Székelyderzs is in Székelyföld (Székely Land), on the land of the Hungarian Székely people. It is in Transylvania, Romania, and is called “Darjiu” by the Romanians. Székelyderzs is famous for its Unitarian fortified church and for the murals dated in 1419. The fortified church of the village is one of the oldest and most significant historical monuments of the Székelys. The Hungarian runic writing discovered in it is also remarkable. In 2006, this Gothic church was the only Hungarian historical monument that was on the UNESCO list. Here is an aerial video of Székelyderzs:
Gossip says that the church was built by the Saxons. The main buildings are the church, the tower, and the wall around them. All we know is, that the church itself was built at the end of the 13th century and later it was fortified. However, the early-Gothic church was rebuilt in the 15th century and finally, it was completed in the late-Gothic style at the end of the 15th century. The settlement was first mentioned in 1334 as ” Thomas sacerdos de Ers solvit II. banales antiquos”. The stone walls and the bastions were added in the 16th century.

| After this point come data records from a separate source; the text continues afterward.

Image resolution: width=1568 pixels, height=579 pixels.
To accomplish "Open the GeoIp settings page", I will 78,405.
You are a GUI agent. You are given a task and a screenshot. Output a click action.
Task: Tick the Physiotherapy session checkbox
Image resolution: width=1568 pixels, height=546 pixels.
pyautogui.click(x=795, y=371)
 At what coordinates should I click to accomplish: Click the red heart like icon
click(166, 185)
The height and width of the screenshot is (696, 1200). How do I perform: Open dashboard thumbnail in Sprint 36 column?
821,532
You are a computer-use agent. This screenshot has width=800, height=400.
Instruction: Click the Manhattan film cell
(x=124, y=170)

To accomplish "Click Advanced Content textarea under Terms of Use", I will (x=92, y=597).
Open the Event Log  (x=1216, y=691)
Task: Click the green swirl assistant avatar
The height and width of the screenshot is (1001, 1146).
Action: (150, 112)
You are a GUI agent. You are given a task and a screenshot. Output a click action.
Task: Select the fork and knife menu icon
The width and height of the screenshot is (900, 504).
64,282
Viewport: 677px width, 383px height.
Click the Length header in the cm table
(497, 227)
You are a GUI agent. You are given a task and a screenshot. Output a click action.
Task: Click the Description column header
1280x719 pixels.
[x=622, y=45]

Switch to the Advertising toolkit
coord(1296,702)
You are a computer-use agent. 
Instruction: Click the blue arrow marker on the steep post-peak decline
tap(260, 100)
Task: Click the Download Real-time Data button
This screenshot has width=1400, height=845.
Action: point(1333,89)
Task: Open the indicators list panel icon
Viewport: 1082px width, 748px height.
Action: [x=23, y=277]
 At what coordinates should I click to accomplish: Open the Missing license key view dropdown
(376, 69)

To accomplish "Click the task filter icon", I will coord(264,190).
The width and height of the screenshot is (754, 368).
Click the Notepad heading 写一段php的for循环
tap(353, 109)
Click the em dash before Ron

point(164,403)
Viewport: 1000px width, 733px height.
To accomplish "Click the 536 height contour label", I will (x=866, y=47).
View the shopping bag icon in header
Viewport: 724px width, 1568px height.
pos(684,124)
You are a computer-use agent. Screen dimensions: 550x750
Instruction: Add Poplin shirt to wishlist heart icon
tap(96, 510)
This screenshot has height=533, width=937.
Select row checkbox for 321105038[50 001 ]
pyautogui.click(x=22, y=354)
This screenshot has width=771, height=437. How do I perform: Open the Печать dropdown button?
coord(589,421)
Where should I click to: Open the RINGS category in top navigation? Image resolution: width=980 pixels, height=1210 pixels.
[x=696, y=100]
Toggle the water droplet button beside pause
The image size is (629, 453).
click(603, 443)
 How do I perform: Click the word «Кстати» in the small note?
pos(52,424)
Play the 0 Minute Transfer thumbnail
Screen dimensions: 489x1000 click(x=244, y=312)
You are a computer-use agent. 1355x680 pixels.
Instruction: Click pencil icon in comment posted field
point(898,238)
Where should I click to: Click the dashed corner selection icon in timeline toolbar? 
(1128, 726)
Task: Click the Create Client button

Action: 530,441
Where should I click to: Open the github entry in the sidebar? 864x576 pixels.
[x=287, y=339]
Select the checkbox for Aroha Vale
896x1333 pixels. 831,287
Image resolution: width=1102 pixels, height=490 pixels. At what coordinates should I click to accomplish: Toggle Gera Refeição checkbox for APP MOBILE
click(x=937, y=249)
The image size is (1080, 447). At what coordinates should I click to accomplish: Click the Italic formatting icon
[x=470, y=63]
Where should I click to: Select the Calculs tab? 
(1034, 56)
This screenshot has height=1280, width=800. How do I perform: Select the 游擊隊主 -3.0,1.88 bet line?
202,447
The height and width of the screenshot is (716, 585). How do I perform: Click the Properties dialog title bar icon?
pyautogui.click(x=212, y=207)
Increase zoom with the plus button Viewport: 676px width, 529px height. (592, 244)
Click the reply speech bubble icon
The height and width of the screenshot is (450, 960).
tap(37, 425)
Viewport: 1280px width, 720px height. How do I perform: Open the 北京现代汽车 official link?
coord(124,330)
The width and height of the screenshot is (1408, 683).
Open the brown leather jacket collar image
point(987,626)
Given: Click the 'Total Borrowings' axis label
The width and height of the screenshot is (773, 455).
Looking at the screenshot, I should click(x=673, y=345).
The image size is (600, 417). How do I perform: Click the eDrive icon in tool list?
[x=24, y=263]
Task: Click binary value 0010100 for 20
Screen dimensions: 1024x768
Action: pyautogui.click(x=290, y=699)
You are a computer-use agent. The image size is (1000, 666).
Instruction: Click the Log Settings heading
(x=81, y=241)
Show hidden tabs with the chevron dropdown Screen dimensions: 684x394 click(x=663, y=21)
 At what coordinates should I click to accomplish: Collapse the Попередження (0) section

The tower today is 38-meter-tall because 10 meters were added in 1866. It is supposed that there used to be a curved stone wall around it. Covered ramparts used to be running around the walls which were detached in 1788 when the church lost its military function. Storage places were built along the inner part of the walls where the peasants could keep their valuables and tools. There were granaries built for this reason while the inhabitants could store their bacon and smoked meat supplies inside the bastions.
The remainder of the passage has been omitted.